- [SUPPLIED PASSAGE]
▼
From a historical point of view, the need for a structured social life is one of the main reasons for the development of domesticated dogs.

Their living conditions have changed dramatically over the past two centuries. Thanks to their skills to adapt, they have become today's most popular family pet. No other animal has such a close bond with people.
Differentiated communication, as well as secure social structure has been -and still is- the reason for a successful companionship.


Based upon an old tale, there are seven tasks, the so called "pack positions" within a social community of dogs. According to the tale, these positions complete and support each other and ensure stability of the pack.

Today the term "pack" is more narrowly defined within scientific research. Earlier it simply meant "cohabitation" of canines. Within today's ethological research, a pack is defined as a "family unit". However, according to the old tale, social tasks within a pack were not linked to genetic relations.

Dogs have a clearly defined form of communication, mainly based on body language and mimicry, as well as olfactory senses, which are very important for living within a community of other dogs.

When two dogs meet, they start a conversation based on different communication levels, which informs each other comprehensively about the other's personality. The knowledge about temperament and social functions within a pack determines their future social interaction with each other.


We often forget how difficult it must be for a dog to understand his owner completely.

Sharing a life with a dog covers only a limited time in a person' life. For a dog, however, it is generally his whole life, since he does not have the ability to change his living conditions, if the current social structure does not meet his needs.
▲
(Dataset items)
▼
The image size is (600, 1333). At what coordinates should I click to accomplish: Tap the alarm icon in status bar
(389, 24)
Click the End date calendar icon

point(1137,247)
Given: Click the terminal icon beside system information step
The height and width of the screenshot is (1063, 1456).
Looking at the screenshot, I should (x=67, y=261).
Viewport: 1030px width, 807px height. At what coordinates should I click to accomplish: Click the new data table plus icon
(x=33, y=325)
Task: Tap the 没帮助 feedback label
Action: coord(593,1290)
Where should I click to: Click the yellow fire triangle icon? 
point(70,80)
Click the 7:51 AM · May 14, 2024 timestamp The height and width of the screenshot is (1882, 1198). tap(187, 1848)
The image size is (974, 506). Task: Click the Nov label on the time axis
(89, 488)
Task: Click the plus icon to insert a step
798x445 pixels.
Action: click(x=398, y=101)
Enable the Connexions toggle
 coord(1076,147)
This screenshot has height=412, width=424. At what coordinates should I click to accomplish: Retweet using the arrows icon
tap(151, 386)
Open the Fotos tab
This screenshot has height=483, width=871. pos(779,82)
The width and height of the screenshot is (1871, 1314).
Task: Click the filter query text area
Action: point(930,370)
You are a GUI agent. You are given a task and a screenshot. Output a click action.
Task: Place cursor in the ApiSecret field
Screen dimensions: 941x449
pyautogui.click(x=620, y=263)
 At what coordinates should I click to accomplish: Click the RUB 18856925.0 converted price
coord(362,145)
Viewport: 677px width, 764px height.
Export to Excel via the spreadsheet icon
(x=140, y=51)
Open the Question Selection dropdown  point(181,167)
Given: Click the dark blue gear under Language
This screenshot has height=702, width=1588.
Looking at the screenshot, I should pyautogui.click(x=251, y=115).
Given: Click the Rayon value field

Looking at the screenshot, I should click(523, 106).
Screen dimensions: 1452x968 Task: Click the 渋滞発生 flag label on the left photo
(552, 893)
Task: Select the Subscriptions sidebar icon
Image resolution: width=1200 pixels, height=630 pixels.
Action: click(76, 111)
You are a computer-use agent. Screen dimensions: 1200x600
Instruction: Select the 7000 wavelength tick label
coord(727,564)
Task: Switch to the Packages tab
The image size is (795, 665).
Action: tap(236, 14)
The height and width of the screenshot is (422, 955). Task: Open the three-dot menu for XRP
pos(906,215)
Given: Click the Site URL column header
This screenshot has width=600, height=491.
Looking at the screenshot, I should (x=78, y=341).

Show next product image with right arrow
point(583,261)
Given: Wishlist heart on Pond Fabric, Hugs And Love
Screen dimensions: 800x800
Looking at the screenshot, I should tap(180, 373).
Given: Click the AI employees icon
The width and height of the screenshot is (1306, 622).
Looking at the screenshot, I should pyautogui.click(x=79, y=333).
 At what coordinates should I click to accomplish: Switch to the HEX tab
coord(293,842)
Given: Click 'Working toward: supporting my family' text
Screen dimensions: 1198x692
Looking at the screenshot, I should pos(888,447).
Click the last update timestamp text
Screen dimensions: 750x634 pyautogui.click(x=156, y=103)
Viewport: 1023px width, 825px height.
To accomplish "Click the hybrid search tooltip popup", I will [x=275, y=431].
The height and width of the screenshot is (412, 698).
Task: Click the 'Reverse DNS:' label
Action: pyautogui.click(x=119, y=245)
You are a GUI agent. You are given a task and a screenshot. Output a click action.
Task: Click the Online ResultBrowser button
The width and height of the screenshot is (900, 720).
▲
- [TASKS FOR THIS EXERCISE]
**a)** According to the passage on dogs and social life, how does today's ethological research define a pack?
**b)** Reproduce word for word the section of the passage on dogs and social life that starts with the words containing "Dogs have a" and ends with "with each other.".

- [RESPONSE LIST]
**a)** As a "family unit."

**b)**
Dogs have a clearly defined form of communication, mainly based on body language and mimicry, as well as olfactory senses, which are very important for living within a community of other dogs.

When two dogs meet, they start a conversation based on different communication levels, which informs each other comprehensively about the other's personality. The knowledge about temperament and social functions within a pack determines their future social interaction with each other.